Private entrepreneurs continue to invest in both mega and small projects in different sectors, including power and energy, contributing to the country’s economic development.Economists and businessmen observed that private sector’s involvement in different sectors is helping reduce the country’s dependence on foreign products and services.
The fast expansion of the private sector has become possible due to business-friendly policy support extended by the present government led by Prime Minister Sheikh Hasina, they added.
Amid the thrust in private sector investment, leading business conglomerate Bashundhara Group has taken up a mega project to construct the country’s largest oil refinery in Chittagong at a cost of Tk 10,000 crore. The refinery will produce refined LPG, diesel, gasoline, furnace oil and jet fuel.
Bashundhara Oil and Gas Company Limited, a concern of Bashundhara Group, will build the refinery on 220 acres of land at Sitakunda in Chittagong. The oil refinery is expected to meet 80 percent of the country’s demand for refined oil.The construction work of the refinery will begin in July this year and is scheduled to be completed by 2022. The oil refinery will have the capacity to refine one lakh barrels of crude oil per day. Currently, the country’s lone refinery in the public sector, Eastern Refinery Limited, refines 33,000 barrels of crude oil a day.
The mega oil refinery will produce 4.7 million tonnes of petroleum oil every year against the local demand for 5.89 million tonnes.
Belayet Hossain, senior deputy managing director of Bashundhara Group, said, “Our refinery plant will be one of the biggest private projects in Bangladesh with the capacity to refine one lakh barrels of crude oil per day. We have been working on this project for the last two years.”
Out of the total investment of Tk 10,000 crore, Tk 6,400 crore will be mobilised from syndicated loan and the rest will be arranged by Bashundhara Group in the form of equity investment.Nine private banks have already sanctioned loans for the project while 15 other banks are considering the loan proposals. The refinery will sell its products to state-run Bangladesh Petroleum Corporation (BPC) and other local buyers.
With Bank Asia as the lead arranger, a total of 24 public and private banks are putting their efforts to arrange the funds through the syndicated loan. As of now, Tk 3,300 crore out of targeted loan amount has been sanctioned by nine private banks.
Of the rest 15 banks, seven banks have already decided to finance the refinery project while eight others are scrutinising the proposal.
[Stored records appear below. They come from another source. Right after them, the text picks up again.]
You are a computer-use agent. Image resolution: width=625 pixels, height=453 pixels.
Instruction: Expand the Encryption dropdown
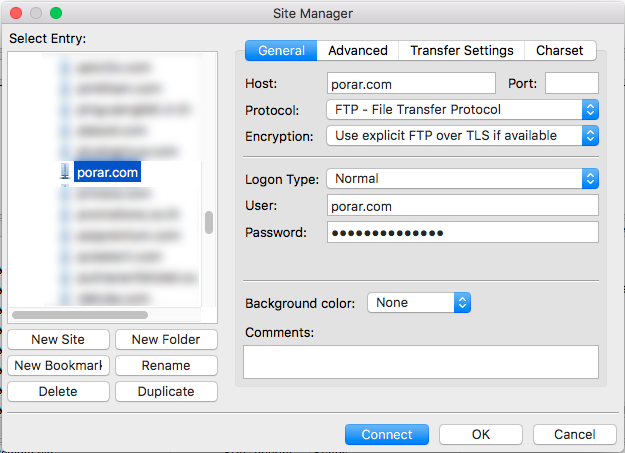tap(462, 135)
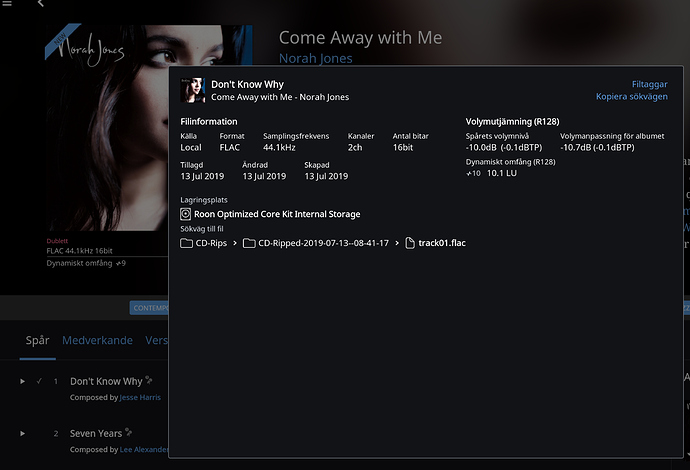Play Don't Know Why track arrow
Screen dimensions: 690x470
click(x=22, y=382)
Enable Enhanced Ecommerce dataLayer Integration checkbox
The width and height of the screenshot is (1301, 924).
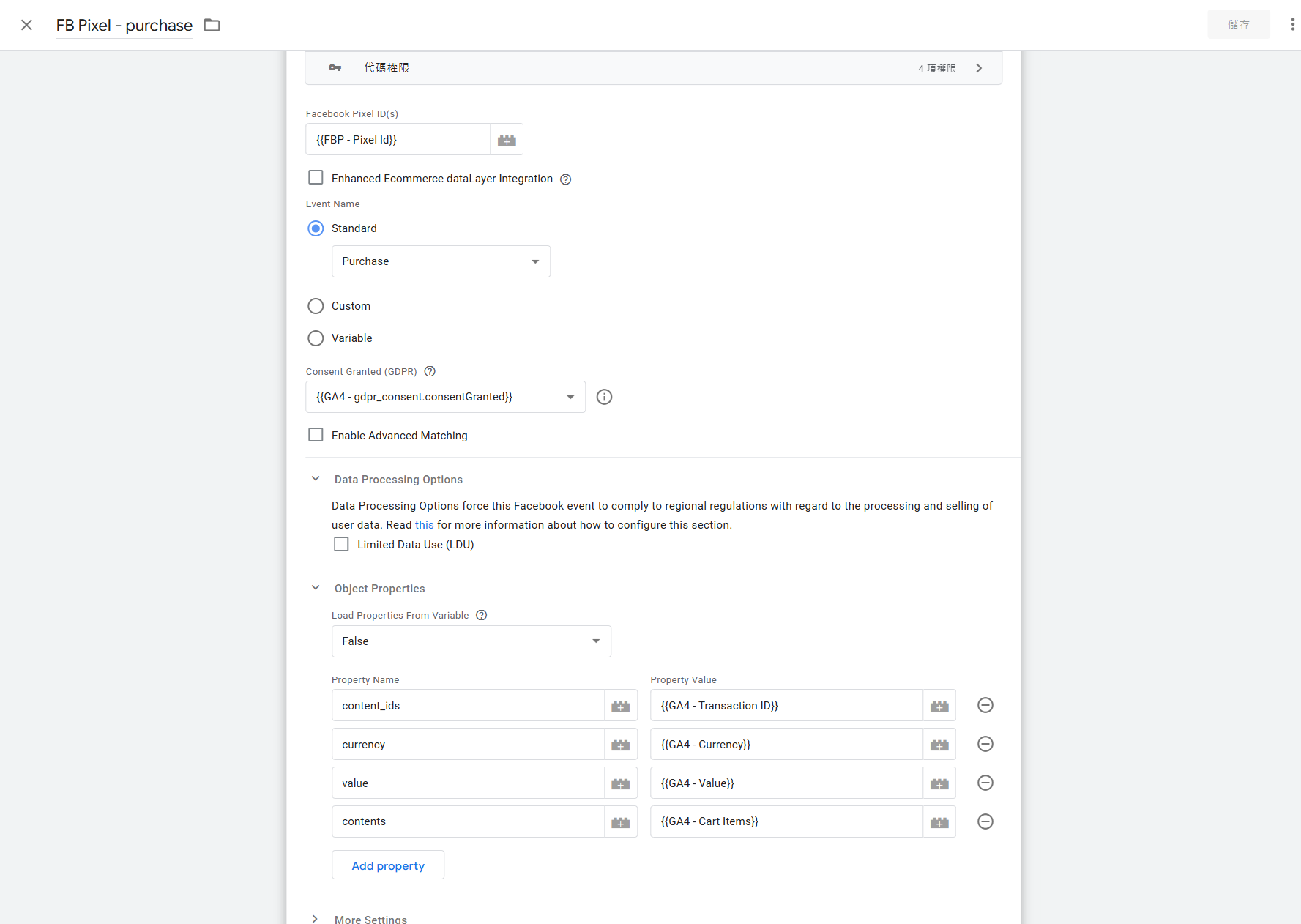pos(316,178)
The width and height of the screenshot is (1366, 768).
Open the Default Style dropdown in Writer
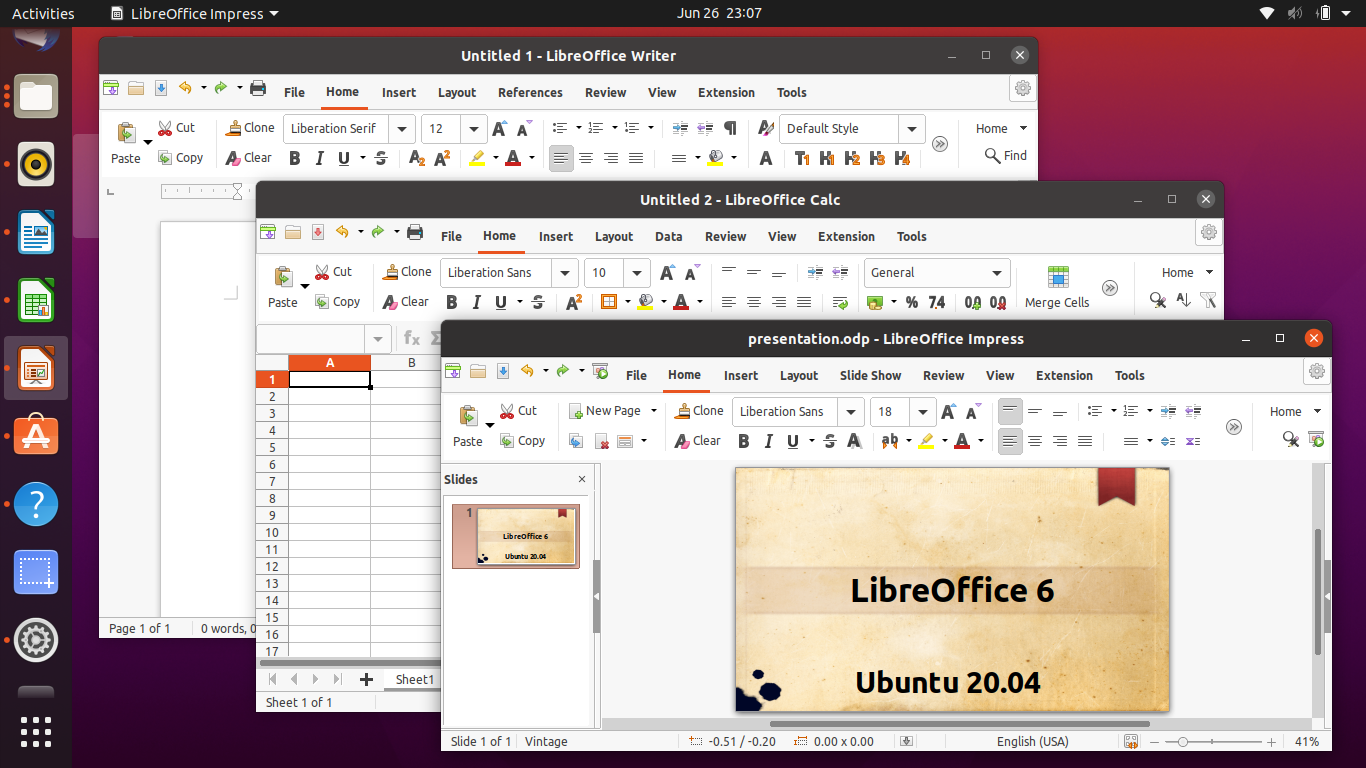(911, 128)
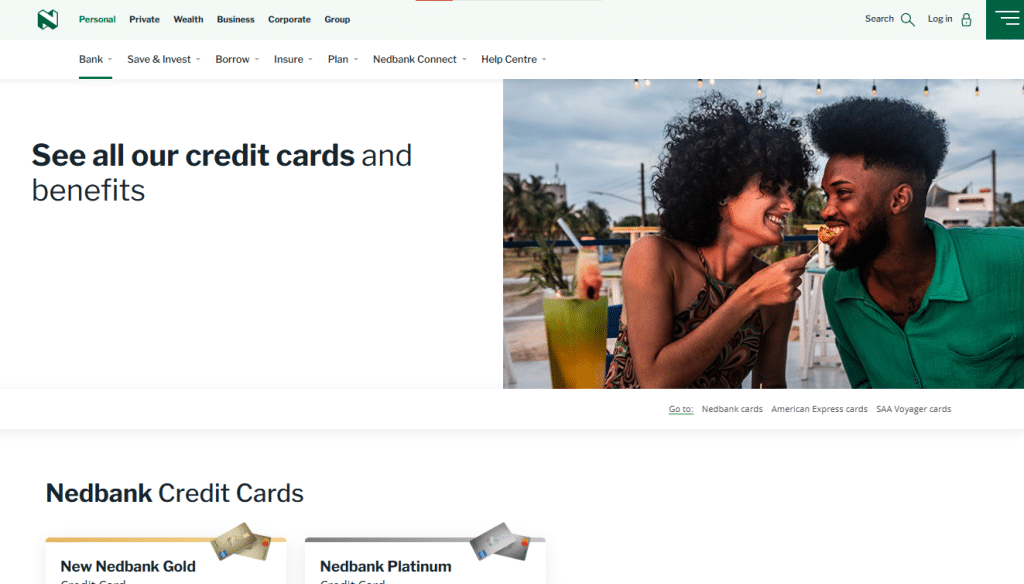Open the green hamburger menu
Viewport: 1024px width, 584px height.
1005,20
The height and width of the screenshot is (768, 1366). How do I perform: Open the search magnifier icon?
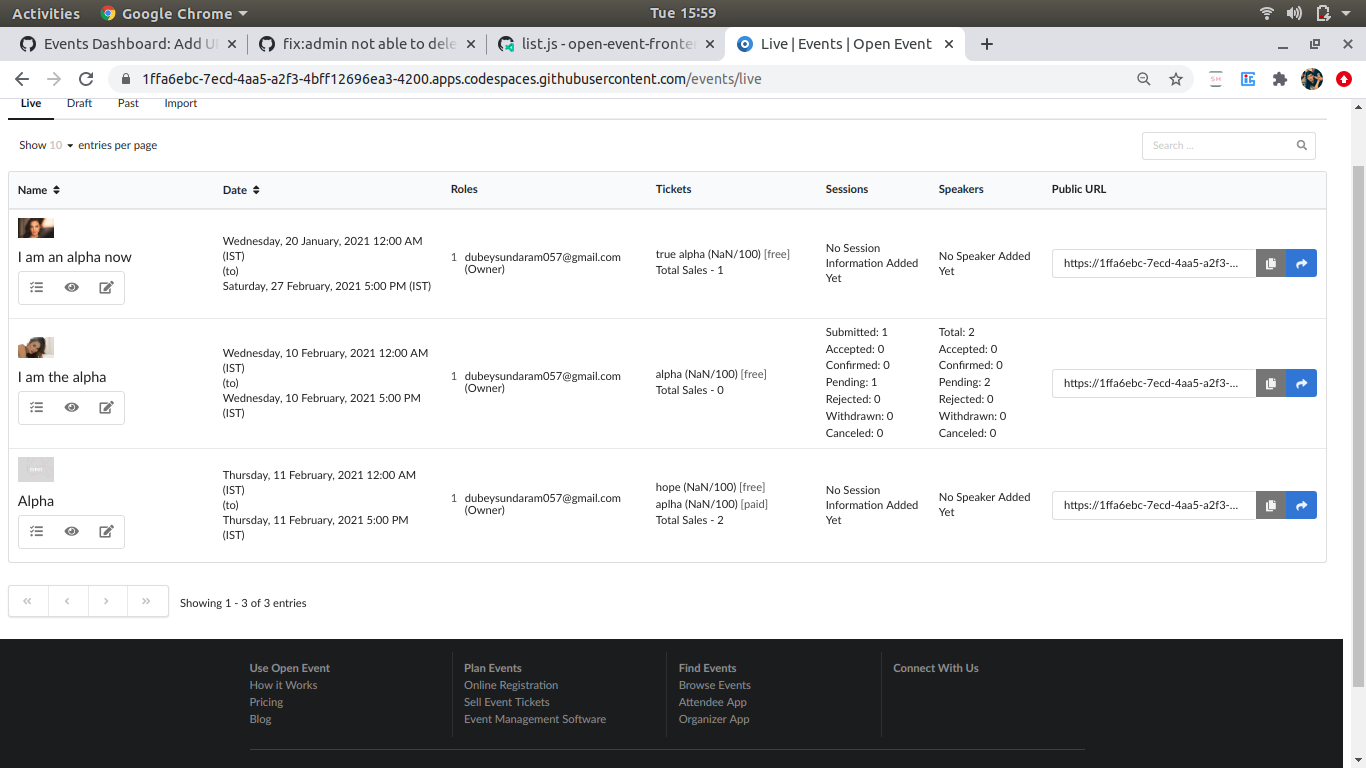tap(1301, 145)
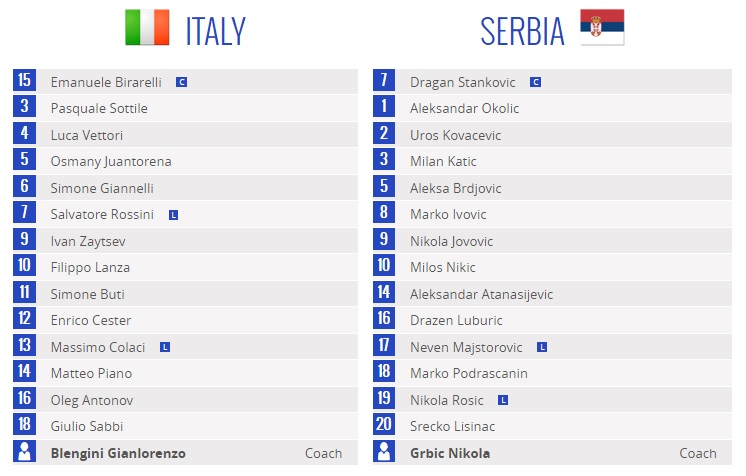Click the Italy flag icon
Screen dimensions: 746x476
147,28
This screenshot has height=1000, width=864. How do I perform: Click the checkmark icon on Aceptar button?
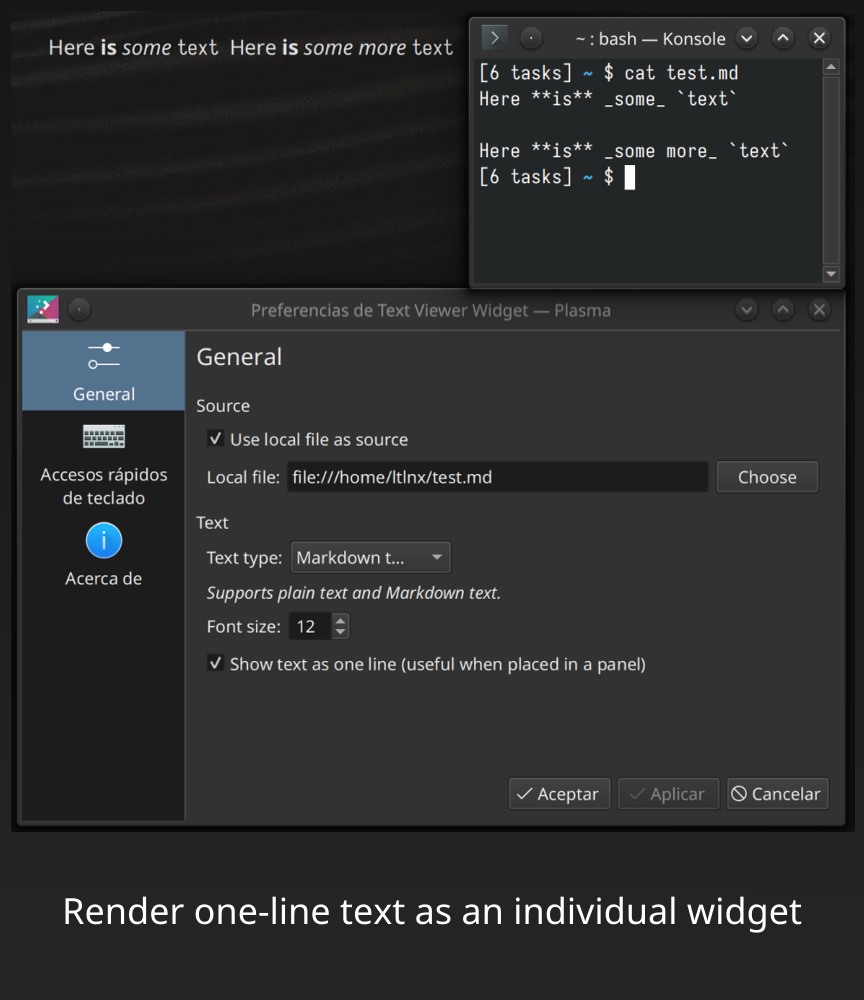(x=527, y=793)
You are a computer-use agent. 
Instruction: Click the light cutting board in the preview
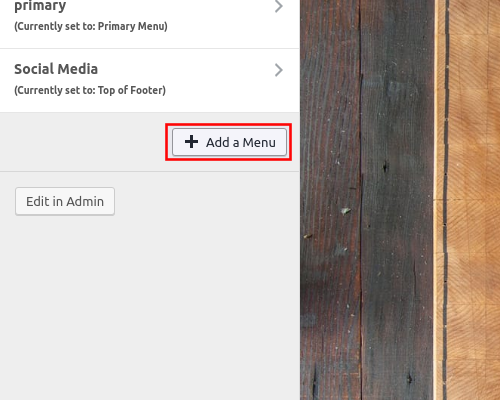[473, 200]
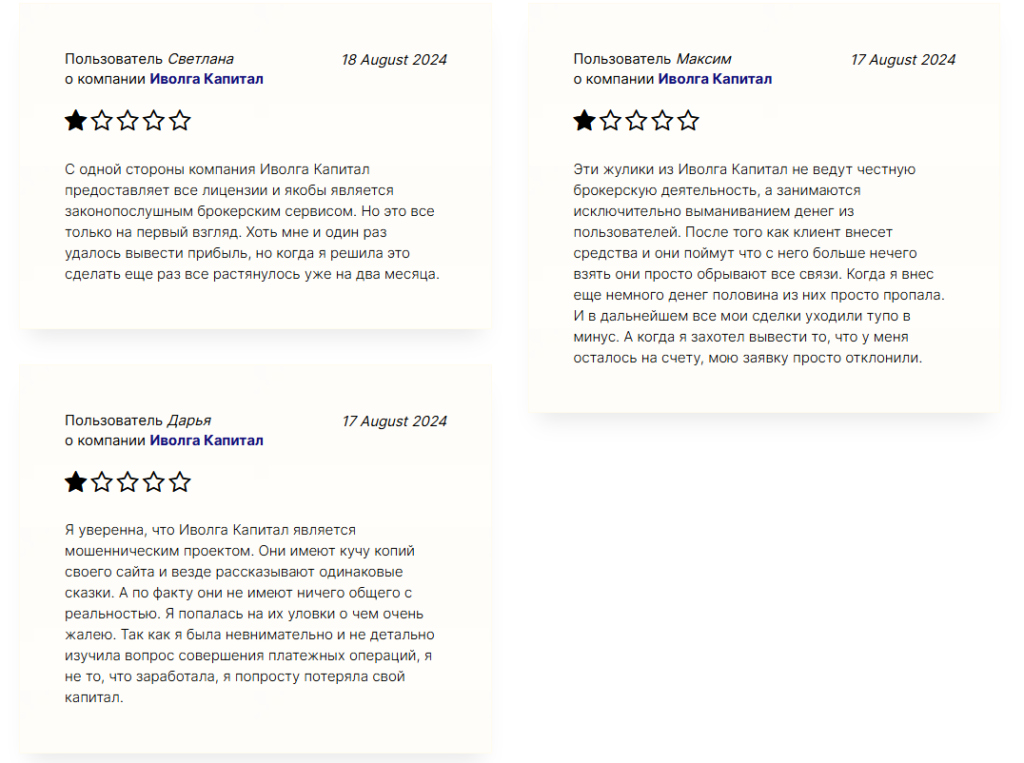Click the fourth star in Светлана's rating
The width and height of the screenshot is (1024, 763).
[x=154, y=122]
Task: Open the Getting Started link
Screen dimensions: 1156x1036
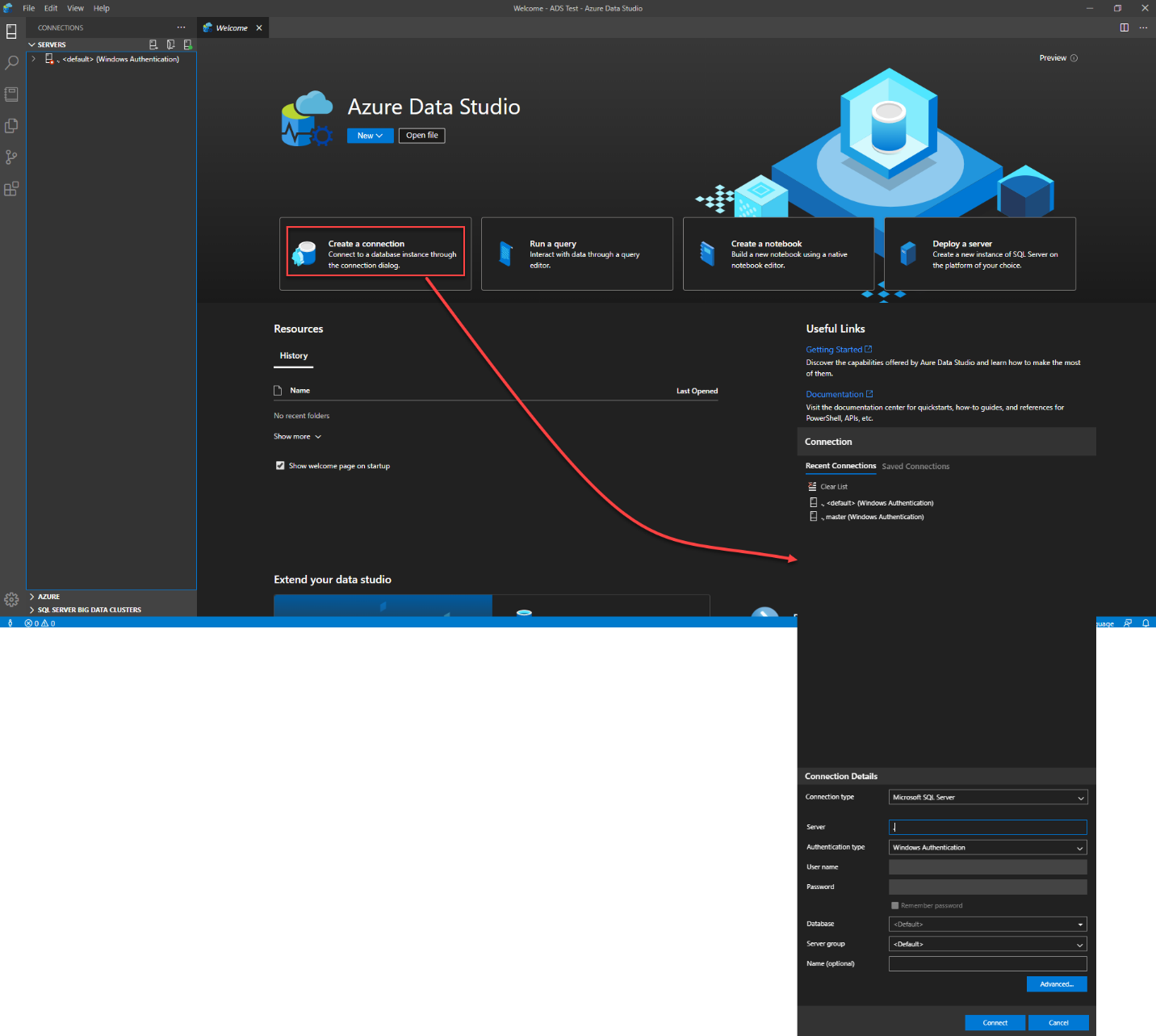Action: (834, 350)
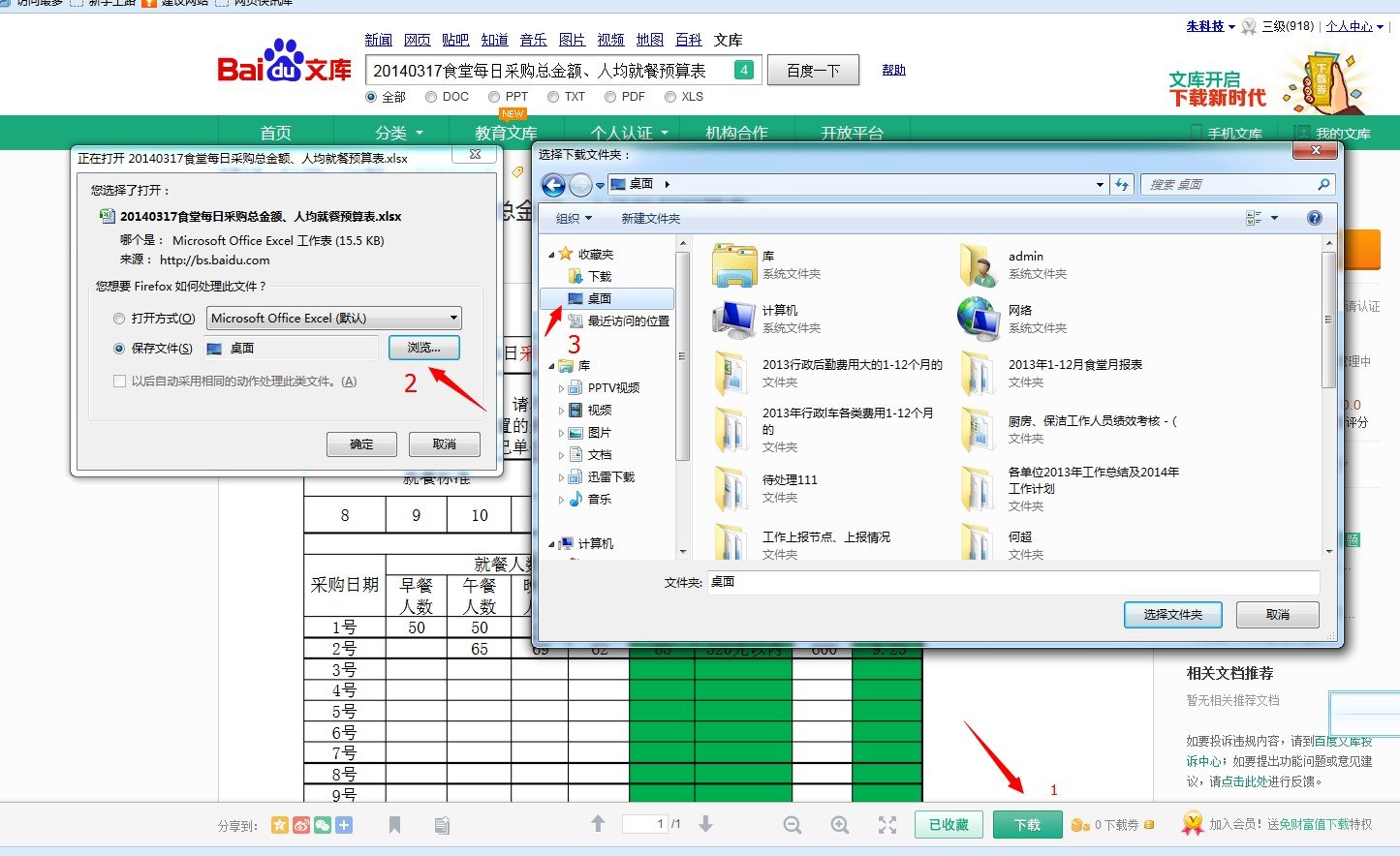Refresh the folder location in address bar
The width and height of the screenshot is (1400, 856).
[1122, 185]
Islami Bank Bangladesh Ltd is likely to approve Tk 1,500 crore and three state-owned banks — Agrani, Janata and Sonali — are expected to contribute another Tk 1,500 crore to the syndicated loan.Shams-Ul-Islam, managing director of Agrani Bank, said the oil refinery project taken up by Bashundhara Group is a mega project involving huge funding requirements, though the risk involved in financing such project is very low as the government will be one of the biggest buyers of refined fuel from this proposed refinery.
“This project will become a pride project and the government also wants this project to succeed,” hesaid.
The refinery project will fetch the country’s biggest-ever syndicated loan. The loan will be repaid in 11 years. Earlier, GPH Ispat Ltd mobilised a syndicated loan worth Tk 1,280 crore.
Sources at Bangladesh Bank said as part of the syndicated loan, some banks sought approval to lend funds beyond the set limit for single-party exposure.
The central bank taken the matter positively and asked the lead arranger to submit all proposals together, they said.In the South Asian region, only India can export refined oil after meeting the local demand.
As of 2016, Pakistan produces 40 percent, Sri Lanka 30 percent and Bangladesh 20 percent of their total refined oil demand. Rest of the demand is met by imports.